Reflections on the Recovery of a Quality
- Anne Ross
- Jun 5
- 2 min read
Updated: 5 days ago
"How can a person restore his* quality of dignity?"
I SAW THIS QUESTION posed on the main page of a website, and it intrigued me. Here is how I took it apart:

“dignity”
“Dignity” is a noun, a conceptualization and concretization of an experience, a label.
A label, while it may be shared in language, cannot adequately map our experience, and although we might use the same label others do, our respective bodies of experience will always differ.**
“Dignity” is also a “social” word, meaning it exists in reference to the (supposed) thoughts and experience of others. If the underlying purpose of the overall question is based on a need to conform to an imagined social standard, then the overall objective is itself suspect.
“quality of dignity”
Where do qualities (such as “dignity”) come from? Are they not abstract attributes we ourselves lend to things we perceive?
“restore”
Is a “restoring” even necessary?
And what test is there that establishes that some thing to be restored has actually been lost?
If we can still think of that “lost” thing, it still resides in our experience. The existence of a “not-something” requires that there first be a “something.” The “something” is what identifies the true context; the “not” is merely an adjective.
Further, in the realm of abstractions (where qualities like “dignity” reside), how can we, as owners of our perceptions of our experience, ever lack for anything in that realm?
* * *
In terms of manifesting things into a time-oriented universe, merely considering something to be so can be useful as a necessary preliminary fiction.*** However, since the question posed regards an abstraction and not something physical, the “considering” part is easier and the result faster.
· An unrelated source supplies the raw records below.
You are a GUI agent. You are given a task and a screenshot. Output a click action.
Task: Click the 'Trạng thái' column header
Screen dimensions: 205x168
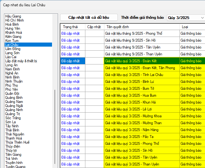pos(70,27)
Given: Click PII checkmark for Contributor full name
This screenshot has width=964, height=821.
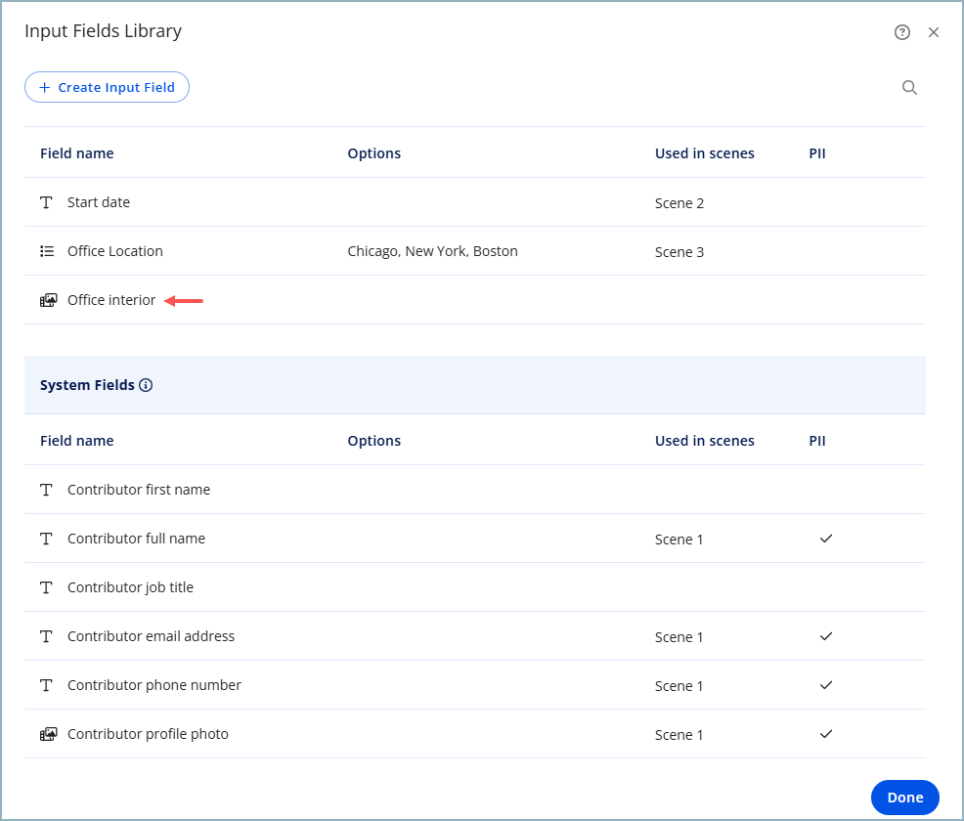Looking at the screenshot, I should (x=826, y=539).
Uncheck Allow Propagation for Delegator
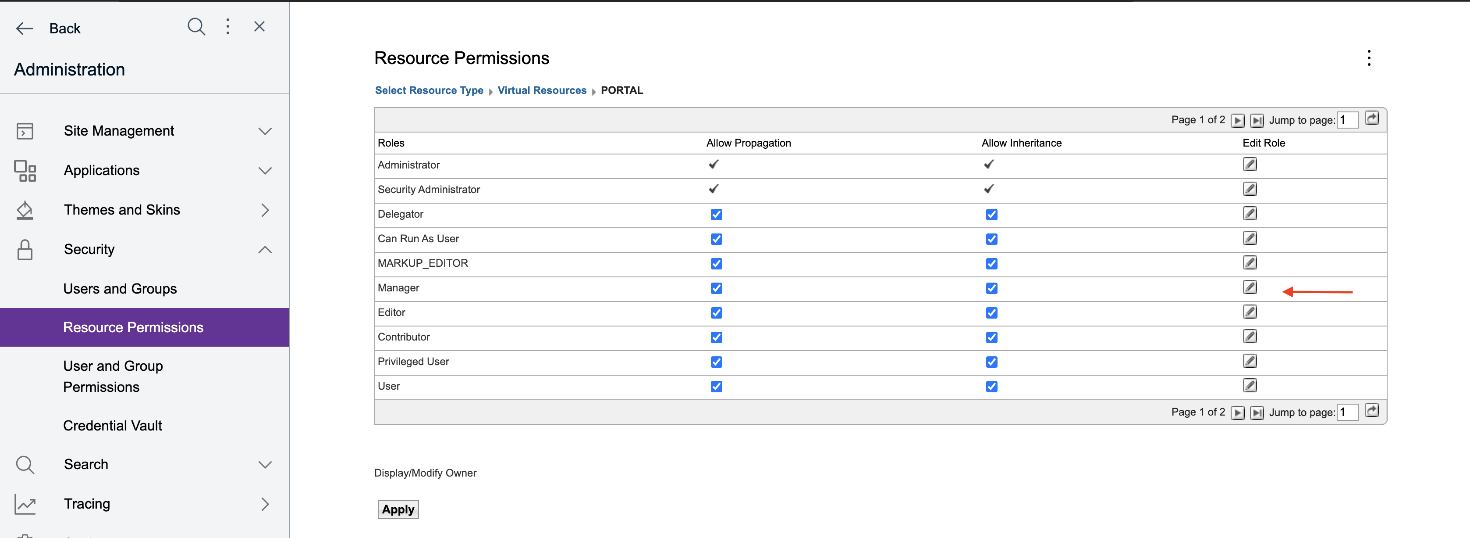Image resolution: width=1470 pixels, height=538 pixels. (716, 215)
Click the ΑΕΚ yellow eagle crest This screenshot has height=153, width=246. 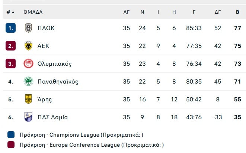(x=28, y=46)
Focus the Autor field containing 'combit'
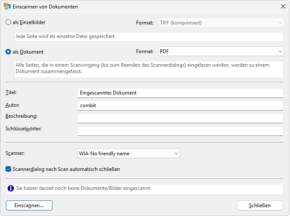290x216 pixels. tap(180, 105)

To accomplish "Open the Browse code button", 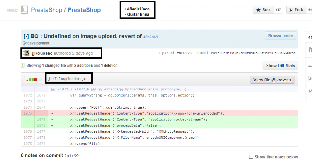I will [x=280, y=36].
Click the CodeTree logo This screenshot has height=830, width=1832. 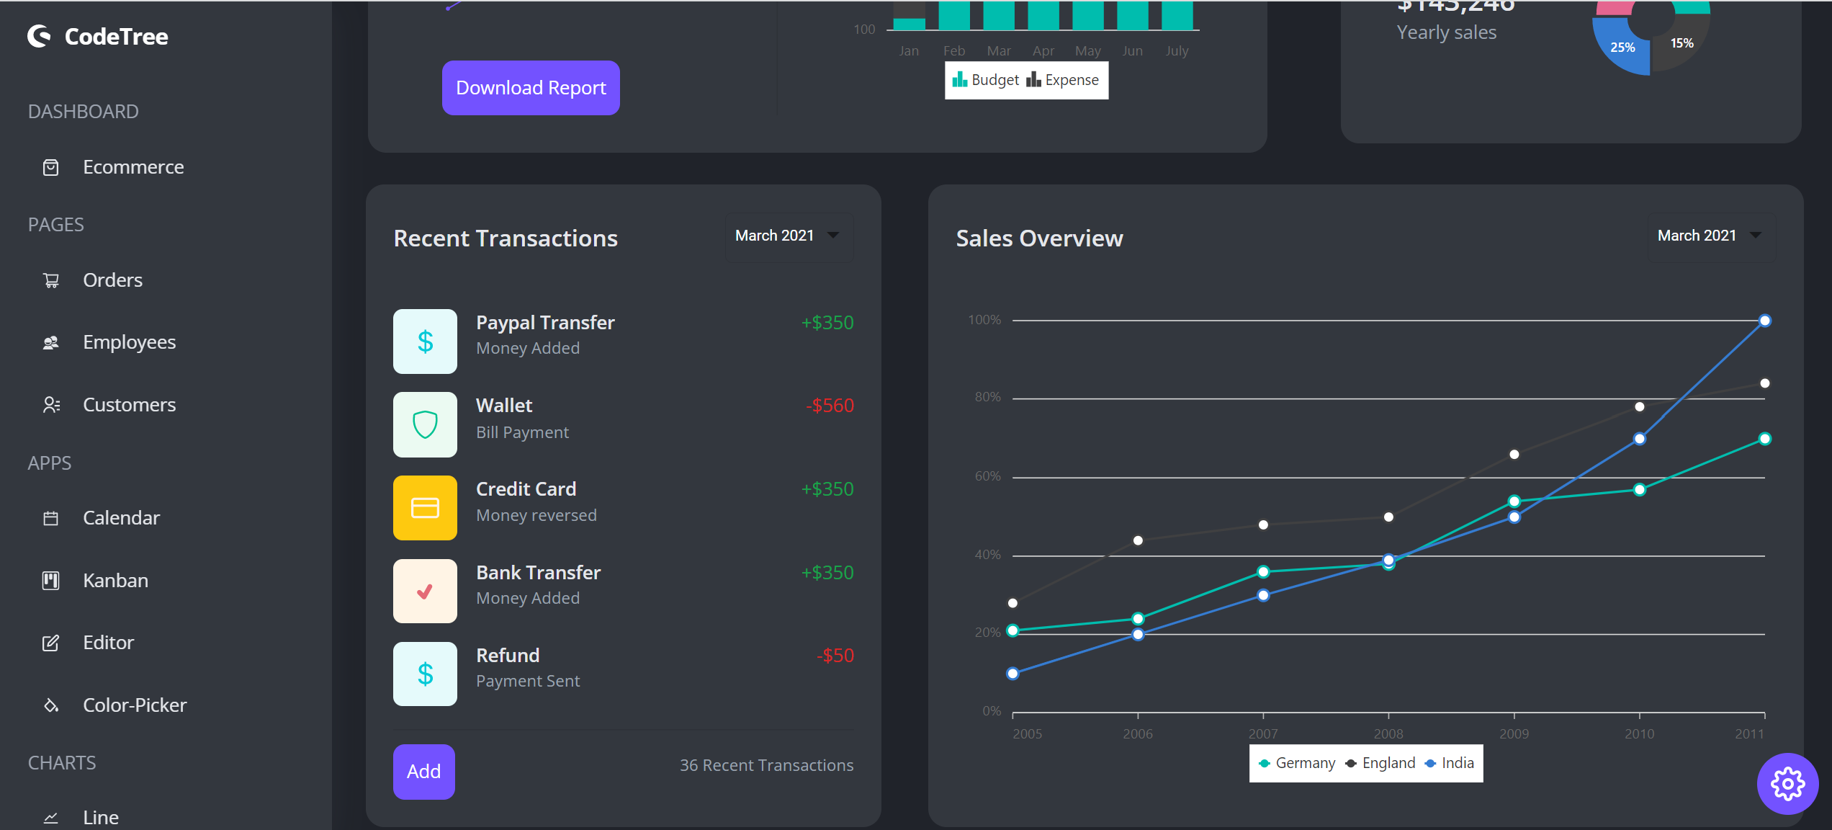click(97, 36)
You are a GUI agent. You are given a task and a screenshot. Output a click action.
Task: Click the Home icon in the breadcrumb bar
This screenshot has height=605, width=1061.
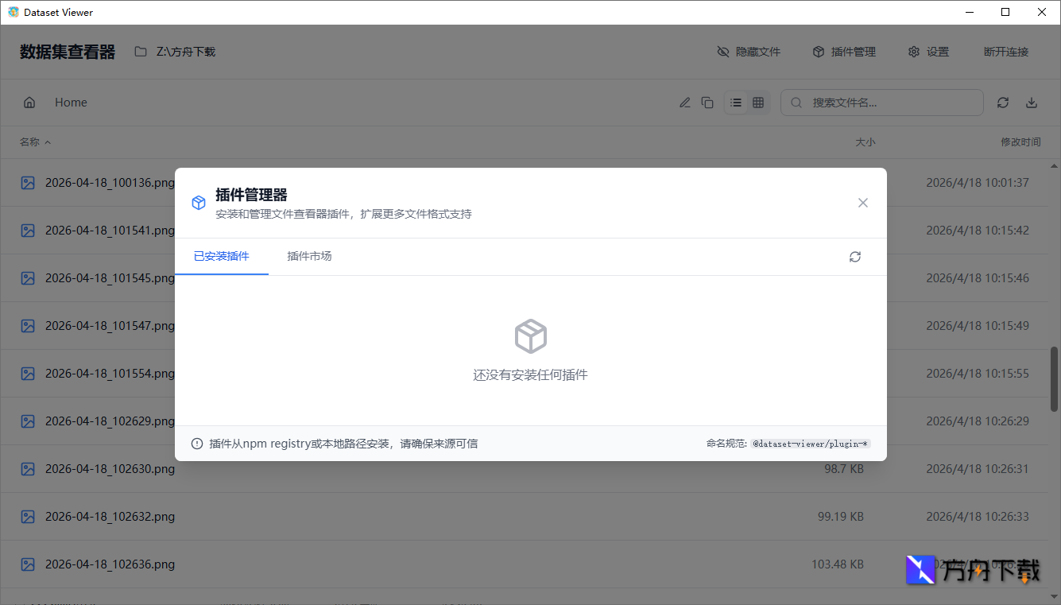(29, 102)
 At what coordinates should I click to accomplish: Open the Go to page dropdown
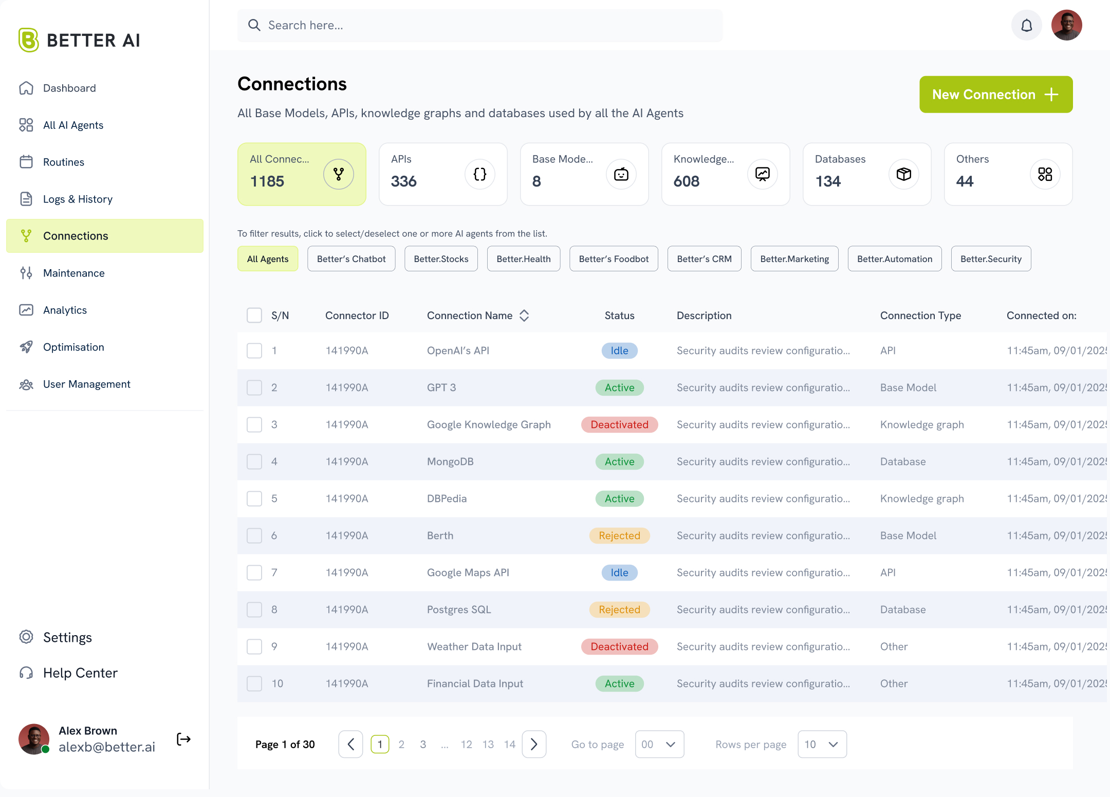tap(659, 744)
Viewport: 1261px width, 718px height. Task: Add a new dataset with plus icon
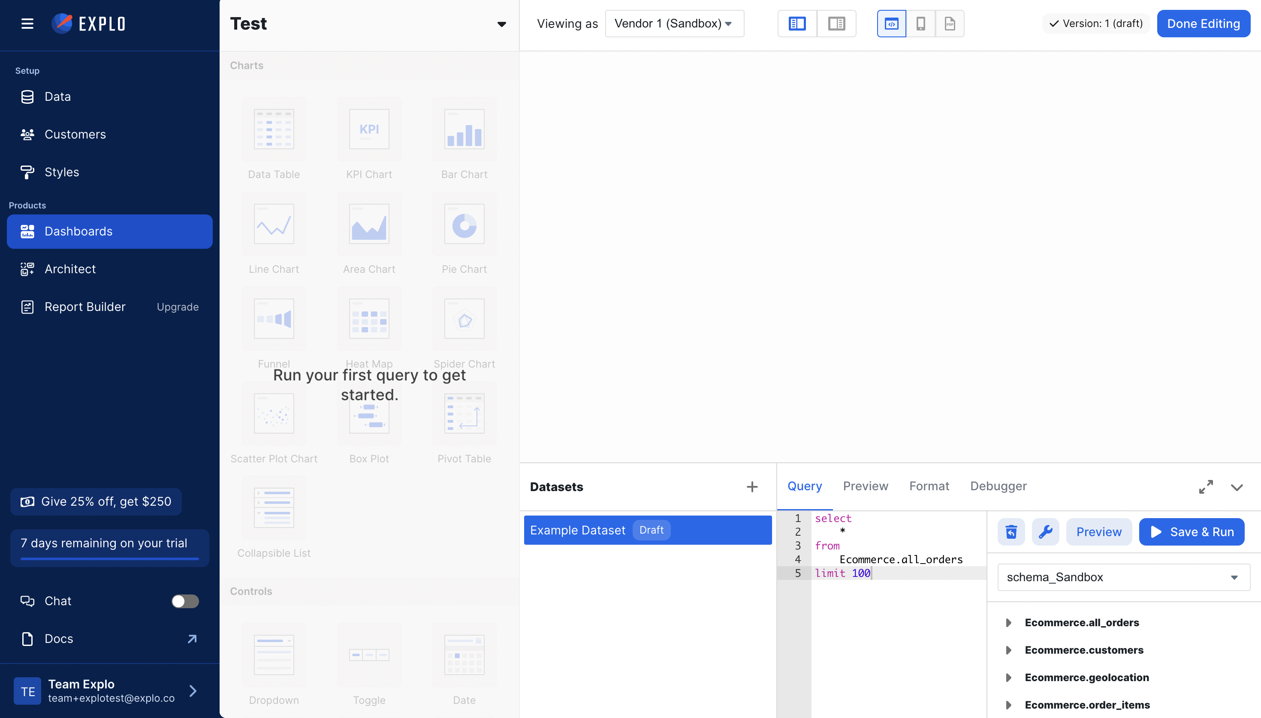pos(752,487)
In answer to the posed question, then, the person can simply consider the quality of dignity restored—that is, invoke that power of context which is available to us all.****
In fact, to assume the mantle of one’s “creatorliness” is possibly the best way to restore the dignity of that capacity.
__________
*or her or their
**“A rose by any other name . . .”?; another rose is not the same.
***Note that “pretending into reality” and “hallucinating things that don’t exist” are a stock-in-trade of bridge engineers, inventors, and architects.
****Portia’s “quality of mercy” speech in The Merchant of Venice (Act IV, Scene I) might be contemplated in the same light of analysis. (Another discussion, for another day.)